I was super obsessed with this for a while! When you have a string instrument tuned in 4ths, there are 2D patterns that emerge which you can use to "derive" or "extrapolate" what a scale shape/pattern will look like across the whole neck

Using a 6-string bass as an example: https://bradleyfish.com/the-notes-on-the-6-string-bass-guita...

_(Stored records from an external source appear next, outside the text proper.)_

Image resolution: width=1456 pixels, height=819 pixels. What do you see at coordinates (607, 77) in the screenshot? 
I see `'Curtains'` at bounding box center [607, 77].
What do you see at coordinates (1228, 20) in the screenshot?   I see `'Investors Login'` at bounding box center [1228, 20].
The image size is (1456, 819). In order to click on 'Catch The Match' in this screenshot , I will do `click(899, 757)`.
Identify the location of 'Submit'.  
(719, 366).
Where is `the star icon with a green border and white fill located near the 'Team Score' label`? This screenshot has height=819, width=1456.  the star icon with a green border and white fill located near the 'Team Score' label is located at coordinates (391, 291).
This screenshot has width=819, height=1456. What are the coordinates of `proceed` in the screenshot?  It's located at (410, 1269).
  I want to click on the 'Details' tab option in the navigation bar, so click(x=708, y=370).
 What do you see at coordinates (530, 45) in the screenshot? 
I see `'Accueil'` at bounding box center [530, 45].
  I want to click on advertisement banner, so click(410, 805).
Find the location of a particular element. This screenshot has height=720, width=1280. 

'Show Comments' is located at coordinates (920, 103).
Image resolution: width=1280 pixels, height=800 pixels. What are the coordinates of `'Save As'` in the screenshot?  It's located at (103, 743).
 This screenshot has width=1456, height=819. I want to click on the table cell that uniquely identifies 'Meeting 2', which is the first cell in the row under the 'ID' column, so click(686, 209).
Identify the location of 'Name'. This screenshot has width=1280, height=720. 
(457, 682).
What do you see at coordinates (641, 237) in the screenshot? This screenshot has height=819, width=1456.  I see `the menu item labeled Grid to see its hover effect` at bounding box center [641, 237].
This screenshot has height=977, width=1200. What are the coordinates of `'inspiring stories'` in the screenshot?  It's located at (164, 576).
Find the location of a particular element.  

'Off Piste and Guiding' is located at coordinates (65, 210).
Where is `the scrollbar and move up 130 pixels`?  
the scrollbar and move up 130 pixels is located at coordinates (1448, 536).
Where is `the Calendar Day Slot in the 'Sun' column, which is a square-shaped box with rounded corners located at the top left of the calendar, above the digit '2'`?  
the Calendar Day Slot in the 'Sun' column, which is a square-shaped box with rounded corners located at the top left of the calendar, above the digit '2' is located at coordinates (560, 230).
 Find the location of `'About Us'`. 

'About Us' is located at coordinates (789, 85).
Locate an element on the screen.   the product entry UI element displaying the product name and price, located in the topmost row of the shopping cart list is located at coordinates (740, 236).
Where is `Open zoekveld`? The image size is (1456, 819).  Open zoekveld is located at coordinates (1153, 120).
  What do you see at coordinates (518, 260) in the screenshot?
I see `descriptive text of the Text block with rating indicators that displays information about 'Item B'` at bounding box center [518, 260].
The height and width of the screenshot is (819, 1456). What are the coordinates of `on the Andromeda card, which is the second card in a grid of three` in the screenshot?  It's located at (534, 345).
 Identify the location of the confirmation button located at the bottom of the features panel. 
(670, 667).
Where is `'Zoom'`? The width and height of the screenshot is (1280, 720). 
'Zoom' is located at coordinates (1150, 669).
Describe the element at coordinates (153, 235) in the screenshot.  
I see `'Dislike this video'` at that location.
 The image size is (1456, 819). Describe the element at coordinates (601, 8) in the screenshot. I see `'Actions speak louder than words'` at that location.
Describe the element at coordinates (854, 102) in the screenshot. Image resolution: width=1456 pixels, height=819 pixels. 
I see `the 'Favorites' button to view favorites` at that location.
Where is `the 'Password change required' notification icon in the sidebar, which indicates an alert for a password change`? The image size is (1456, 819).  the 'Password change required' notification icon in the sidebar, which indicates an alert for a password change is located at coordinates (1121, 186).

You can find a 2D pattern in the white notes (green notes in the pic) that you can use to understand how the pattern will extend from a given point. For example notice EF+BC always appear in the same 2x2 box shape. Also how those boxes repeat in a diagonal line, and how boxes are connected vertically by a "strip" of 3 notes ADG

The only difference for guitar is that you have to correct for the G/B strings which are separated by a 3rd instead of a 4th, by scooting the pattern on the B+E strings up by one fret

CAGED is descriptive, ie it's the result of someone noticing "we all know these chord shapes, and they have some useful properties which can contribute to your fretboard knowledge". Those properties are:

- those 5 chords are the first you learn, and mechanically easy to play in open position, so you know them by heart

See this diagram (https://external-content.duckduckgo.com/iu/?u=https%3A%2F%2F...):

- the CAGED 'order' (C then A then G etc) matches the order in which octaves of the same root appear as you go up the neck, therefore CAGED is a good way of visualising octaves (see how in the 'C-shapes' column the chords 'share' root notes when played in that order up the neck)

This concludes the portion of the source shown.